Diamond Rio

Movie: City of God

Our Rating: 5.00

According to industry scuttlebut, the Brazilian-made "City of God" lost its chances for an Oscar nod when several members of its nominating committee got up and walked out of a screening in disapproval. Some say the staid Academy crowd was put off by the film's youthful hyperactivity; others point to its unflinching depiction of child-on-child violence. But neither of those considerations should stop you from forging your own personal relationship with "God," one of those rare moviegoing experiences that simply flattens you with greatness from the word go.

Set in the slums of Rio de Janeiro, director Fernando Meirelles' kinetic ensemble drama follows the fates of several children whose poverty-ridden environment is like a Head Start program for a life of crime. On the one hand, we have Rocket (Alexandre Rodrigues), a basically decent soul with the potential of escaping his surroundings as a professional photographer; on the other, there's Li'l Ze (Leandro Firmino da Hora), a little psychopath with the singular goal of dominating the local drug trade by any means necessary.

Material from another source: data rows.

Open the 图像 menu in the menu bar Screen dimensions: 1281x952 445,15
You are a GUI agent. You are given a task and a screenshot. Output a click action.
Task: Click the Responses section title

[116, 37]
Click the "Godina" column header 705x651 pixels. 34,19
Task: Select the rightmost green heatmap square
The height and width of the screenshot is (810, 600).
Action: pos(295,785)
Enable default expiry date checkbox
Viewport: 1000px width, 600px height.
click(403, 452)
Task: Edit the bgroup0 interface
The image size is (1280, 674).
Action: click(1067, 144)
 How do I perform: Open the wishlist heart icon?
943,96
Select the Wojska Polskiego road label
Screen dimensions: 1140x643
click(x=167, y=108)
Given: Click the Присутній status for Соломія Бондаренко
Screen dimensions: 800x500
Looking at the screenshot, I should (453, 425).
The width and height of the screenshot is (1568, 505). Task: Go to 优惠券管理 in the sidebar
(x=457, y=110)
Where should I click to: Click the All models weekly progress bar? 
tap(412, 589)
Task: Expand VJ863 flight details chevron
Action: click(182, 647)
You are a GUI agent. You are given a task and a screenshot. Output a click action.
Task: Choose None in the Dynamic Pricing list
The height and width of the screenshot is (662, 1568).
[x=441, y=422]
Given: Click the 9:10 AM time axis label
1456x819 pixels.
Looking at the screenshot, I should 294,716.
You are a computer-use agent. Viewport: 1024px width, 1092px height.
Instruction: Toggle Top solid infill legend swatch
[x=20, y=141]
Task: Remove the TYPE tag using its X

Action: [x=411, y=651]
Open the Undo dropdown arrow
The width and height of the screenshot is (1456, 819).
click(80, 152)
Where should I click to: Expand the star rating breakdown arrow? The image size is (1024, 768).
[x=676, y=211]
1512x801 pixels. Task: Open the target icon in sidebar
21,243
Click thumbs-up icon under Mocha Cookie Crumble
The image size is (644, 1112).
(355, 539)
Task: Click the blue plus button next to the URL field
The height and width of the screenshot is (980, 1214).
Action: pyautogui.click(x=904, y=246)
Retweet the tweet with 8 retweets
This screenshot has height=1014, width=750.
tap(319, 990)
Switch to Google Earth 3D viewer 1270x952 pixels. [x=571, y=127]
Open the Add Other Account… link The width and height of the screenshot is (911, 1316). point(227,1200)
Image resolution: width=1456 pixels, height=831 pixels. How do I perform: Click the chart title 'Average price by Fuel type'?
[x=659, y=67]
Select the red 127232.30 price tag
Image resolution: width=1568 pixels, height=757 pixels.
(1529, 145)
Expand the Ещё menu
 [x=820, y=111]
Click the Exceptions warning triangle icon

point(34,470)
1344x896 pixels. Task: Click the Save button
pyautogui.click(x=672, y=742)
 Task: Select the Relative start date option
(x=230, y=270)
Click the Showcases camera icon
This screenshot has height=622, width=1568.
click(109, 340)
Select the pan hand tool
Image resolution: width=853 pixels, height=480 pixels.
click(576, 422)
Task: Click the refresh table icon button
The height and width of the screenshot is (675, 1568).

At its heart, the movie is a comparative study of these two, a modern variant of the Shakespearean agenda to find out "which grain will grow and which will not" (as Macbeth put it). But there's a cast of equally arresting secondary characters to contend with, including Benny (Phelipe Haagensen), a hood whose criminal career may be ended by love; and Knockout Ned (Seu Jorge), a well-liked dreamboat who gets caught up in a cycle of violence and retribution.

At various junctures, the film becomes a narrative vehicle for each of the featured players. The script (by Braulio Mantovani) bounces breathlessly back and forth in time, dropping in on its participants at different ages and reviewing events from their shifting perspectives. One brilliant vignette traces the checkered history of an apartment whose inhabitants come and go in waves of avarice, betrayal and homicide.

Eleven years after "Pulp Fiction," the temporally fractured narrative is still one of the most exciting tools at a filmmaker's disposal. Meirelles and his co-director, Katia Lund, play the format for all it's worth, revealing layers of story and character with a sly graduality. Factor in Cesar Charlone's thrilling cinematography (motive but not obnoxious) and Daniel Rezende's precise editing, and the result is one of those rare movies that allow you to hunker down happily in your seat, relieved to be in the hands of people who know exactly where they're taking you.

That's not to say that you'll always be comfortable. Matching style to purpose, "City of God" uses its filmmaking flair to expose the obscenity of underage gangster-hood. It's frankly shocking to see children (some of them mere tots) running around with guns they can barely lift -- and worse, using them on each other. It's also completely necessary, from both a dramatic and sociological standpoint. By depositing us in the presence of junior Scarfaces far too young to be playing with firearms, Meirelles poses a salient follow-up question: When's a good age to start, exactly?